> BRIEF
In the material below, find each line that contains the word "Select" and copy it.

> SOURCE DATA

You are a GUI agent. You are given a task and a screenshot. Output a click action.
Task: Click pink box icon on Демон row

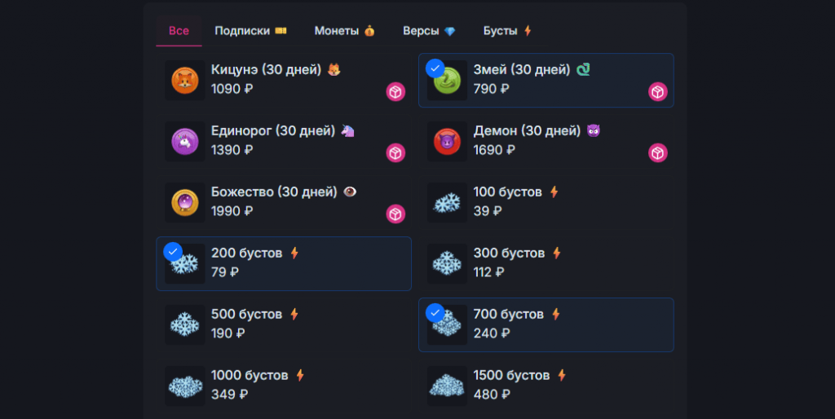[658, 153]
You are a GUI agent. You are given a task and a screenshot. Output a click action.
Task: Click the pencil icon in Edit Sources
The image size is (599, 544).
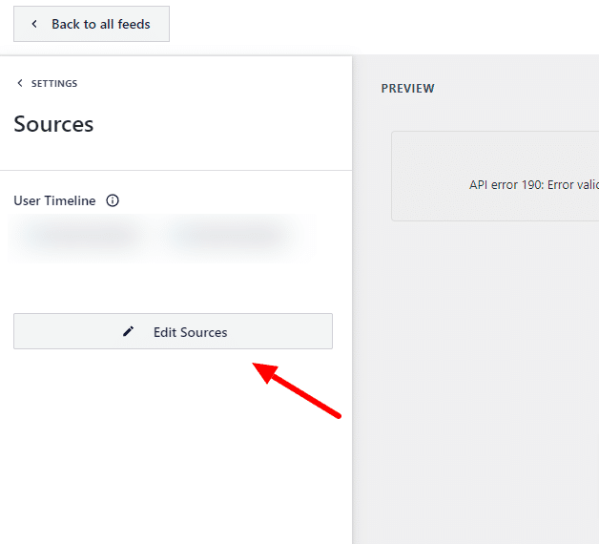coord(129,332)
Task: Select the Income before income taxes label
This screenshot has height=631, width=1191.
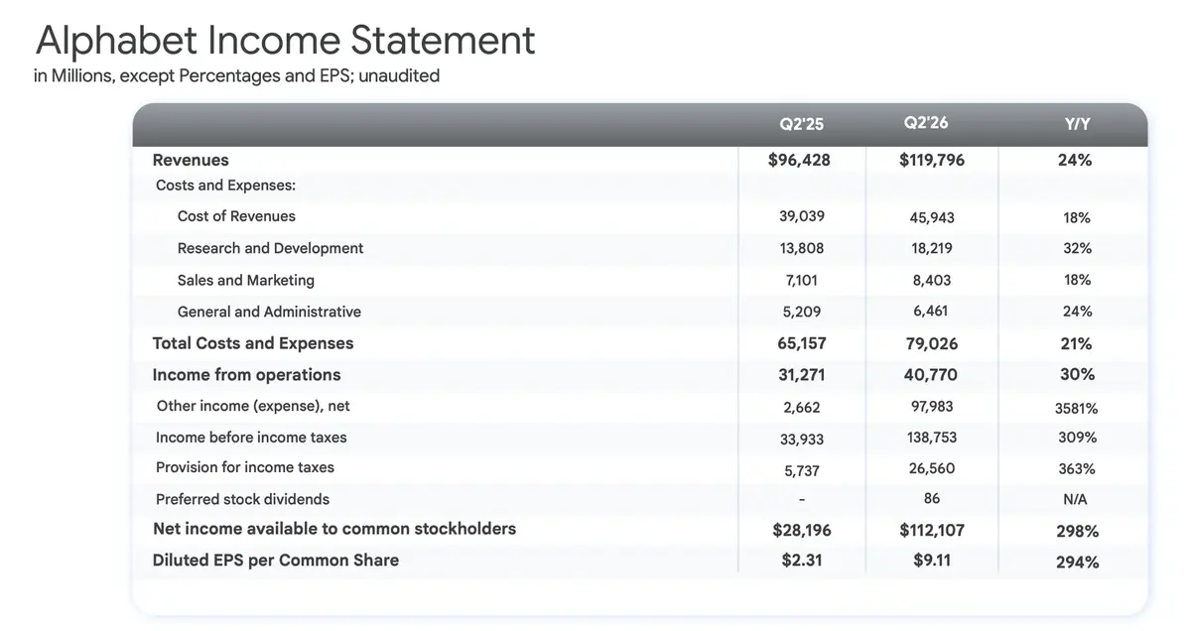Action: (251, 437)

---

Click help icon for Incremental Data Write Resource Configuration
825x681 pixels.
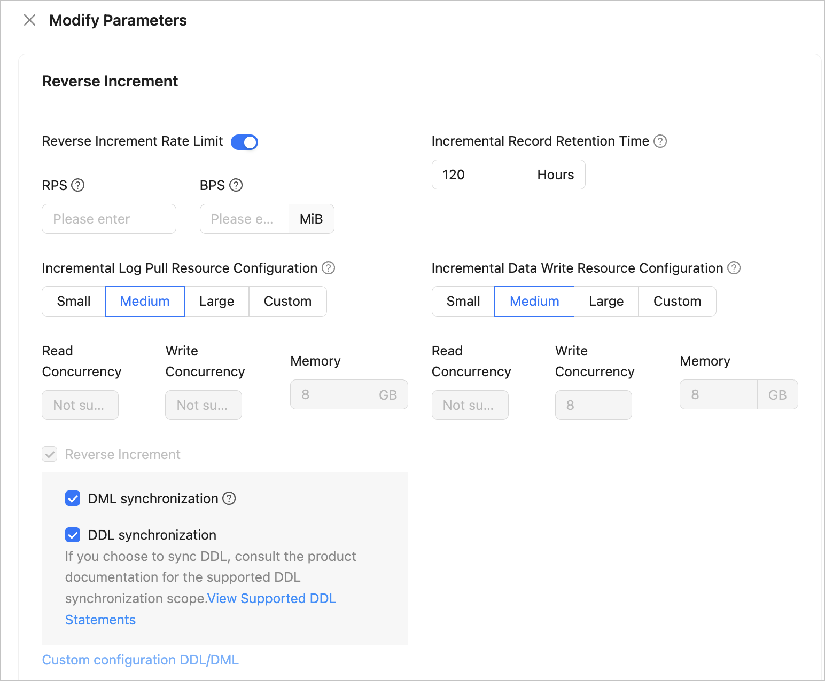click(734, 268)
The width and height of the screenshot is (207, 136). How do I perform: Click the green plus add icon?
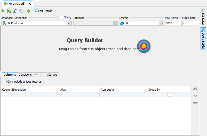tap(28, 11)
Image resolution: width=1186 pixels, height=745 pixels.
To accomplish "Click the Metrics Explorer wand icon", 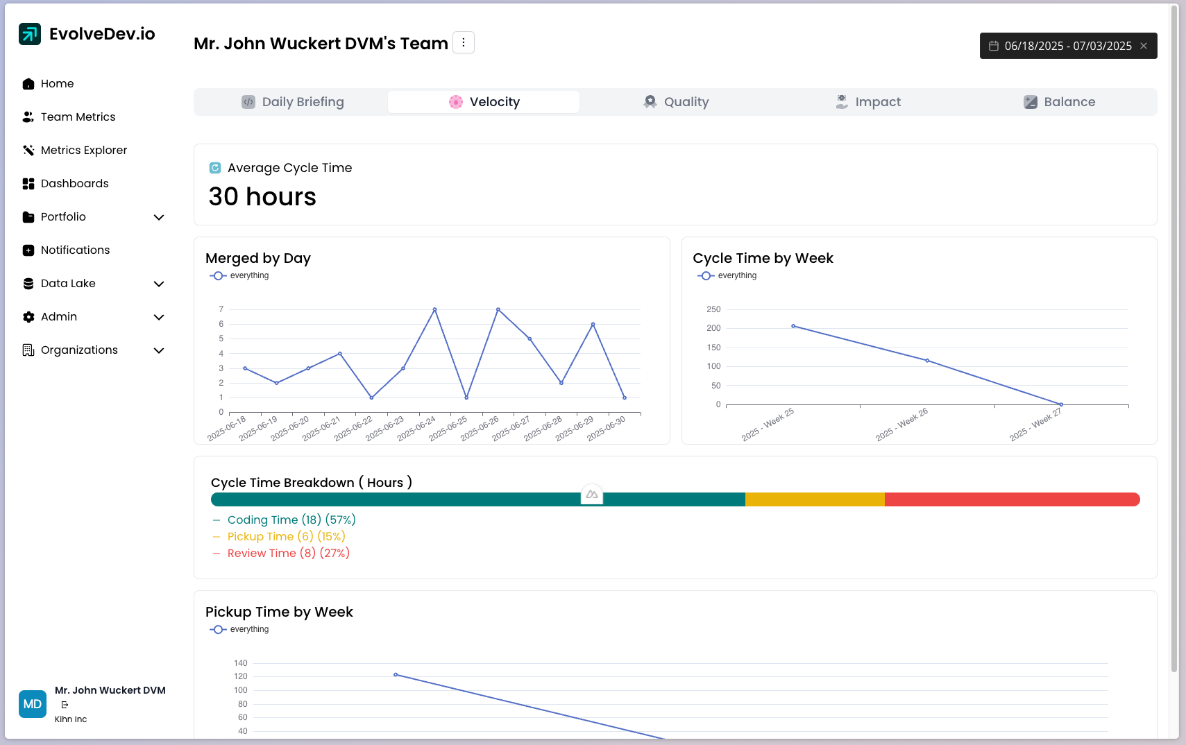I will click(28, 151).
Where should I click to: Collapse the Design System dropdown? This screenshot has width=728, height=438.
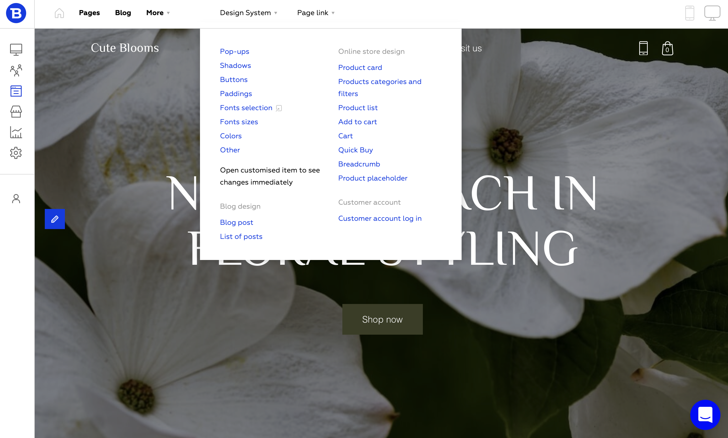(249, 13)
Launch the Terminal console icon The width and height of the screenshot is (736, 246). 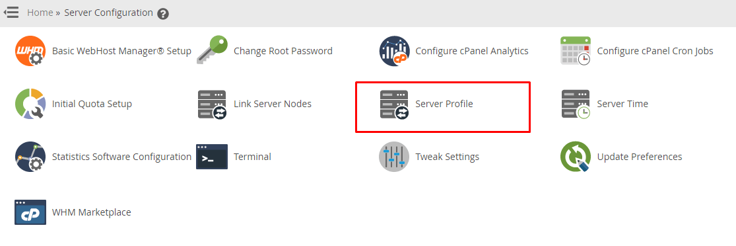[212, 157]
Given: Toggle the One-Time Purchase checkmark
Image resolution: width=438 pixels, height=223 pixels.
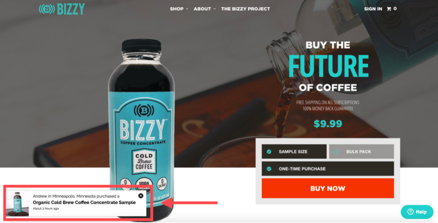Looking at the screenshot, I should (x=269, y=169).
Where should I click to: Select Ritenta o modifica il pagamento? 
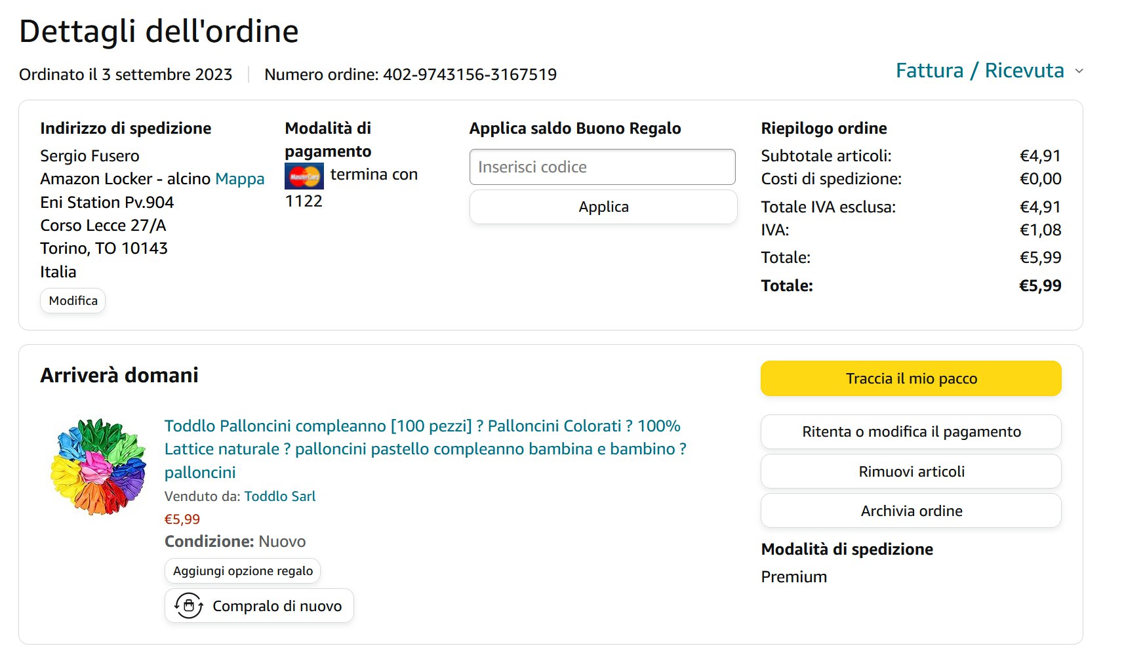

> REPLY TO THE EXERCISE
Task: Select the Income before income taxes label
Where should I click to: Select Ritenta o modifica il pagamento? 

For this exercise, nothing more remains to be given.